Problem details
Your reply should be the complete data, reproduced exactly.

Provided records
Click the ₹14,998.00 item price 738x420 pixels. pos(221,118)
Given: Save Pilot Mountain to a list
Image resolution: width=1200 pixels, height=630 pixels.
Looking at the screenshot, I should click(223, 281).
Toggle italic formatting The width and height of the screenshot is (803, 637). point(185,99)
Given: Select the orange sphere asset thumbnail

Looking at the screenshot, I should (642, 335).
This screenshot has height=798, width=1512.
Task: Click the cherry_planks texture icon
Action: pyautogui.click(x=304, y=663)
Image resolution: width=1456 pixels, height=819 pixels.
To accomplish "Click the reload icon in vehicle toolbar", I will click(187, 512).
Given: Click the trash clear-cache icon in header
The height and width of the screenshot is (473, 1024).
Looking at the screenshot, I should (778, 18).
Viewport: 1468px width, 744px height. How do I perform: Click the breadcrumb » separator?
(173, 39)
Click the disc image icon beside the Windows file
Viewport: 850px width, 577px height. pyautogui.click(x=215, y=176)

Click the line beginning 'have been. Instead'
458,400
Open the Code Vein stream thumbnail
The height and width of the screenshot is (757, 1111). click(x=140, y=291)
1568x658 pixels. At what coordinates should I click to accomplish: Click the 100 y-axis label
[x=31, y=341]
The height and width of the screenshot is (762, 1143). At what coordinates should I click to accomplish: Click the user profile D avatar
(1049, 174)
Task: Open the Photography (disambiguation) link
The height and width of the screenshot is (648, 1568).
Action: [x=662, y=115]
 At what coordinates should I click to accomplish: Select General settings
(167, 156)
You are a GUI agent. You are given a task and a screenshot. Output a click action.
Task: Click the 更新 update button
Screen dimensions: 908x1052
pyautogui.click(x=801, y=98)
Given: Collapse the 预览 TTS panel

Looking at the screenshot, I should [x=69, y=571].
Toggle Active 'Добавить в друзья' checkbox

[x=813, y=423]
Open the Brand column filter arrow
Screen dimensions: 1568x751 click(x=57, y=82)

Output below
Click the ₹14,998.00 item price 738x420 pixels. pos(221,118)
Given: Save Pilot Mountain to a list
Image resolution: width=1200 pixels, height=630 pixels.
Looking at the screenshot, I should click(223, 281).
Toggle italic formatting The width and height of the screenshot is (803, 637). point(185,99)
Given: Select the orange sphere asset thumbnail

Looking at the screenshot, I should (642, 335).
This screenshot has height=798, width=1512.
Task: Click the cherry_planks texture icon
Action: pyautogui.click(x=304, y=663)
Image resolution: width=1456 pixels, height=819 pixels.
To accomplish "Click the reload icon in vehicle toolbar", I will click(187, 512).
Given: Click the trash clear-cache icon in header
The height and width of the screenshot is (473, 1024).
Looking at the screenshot, I should (778, 18).
Viewport: 1468px width, 744px height. How do I perform: Click the breadcrumb » separator?
(173, 39)
Click the disc image icon beside the Windows file
Viewport: 850px width, 577px height. pyautogui.click(x=215, y=176)

Click the line beginning 'have been. Instead'
458,400
Open the Code Vein stream thumbnail
The height and width of the screenshot is (757, 1111). click(x=140, y=291)
1568x658 pixels. At what coordinates should I click to accomplish: Click the 100 y-axis label
[x=31, y=341]
The height and width of the screenshot is (762, 1143). At what coordinates should I click to accomplish: Click the user profile D avatar
(1049, 174)
Task: Open the Photography (disambiguation) link
The height and width of the screenshot is (648, 1568).
Action: [x=662, y=115]
 At what coordinates should I click to accomplish: Select General settings
(167, 156)
You are a GUI agent. You are given a task and a screenshot. Output a click action.
Task: Click the 更新 update button
Screen dimensions: 908x1052
pyautogui.click(x=801, y=98)
Given: Collapse the 预览 TTS panel

Looking at the screenshot, I should [x=69, y=571].
Toggle Active 'Добавить в друзья' checkbox

[x=813, y=423]
Open the Brand column filter arrow
Screen dimensions: 1568x751 click(x=57, y=82)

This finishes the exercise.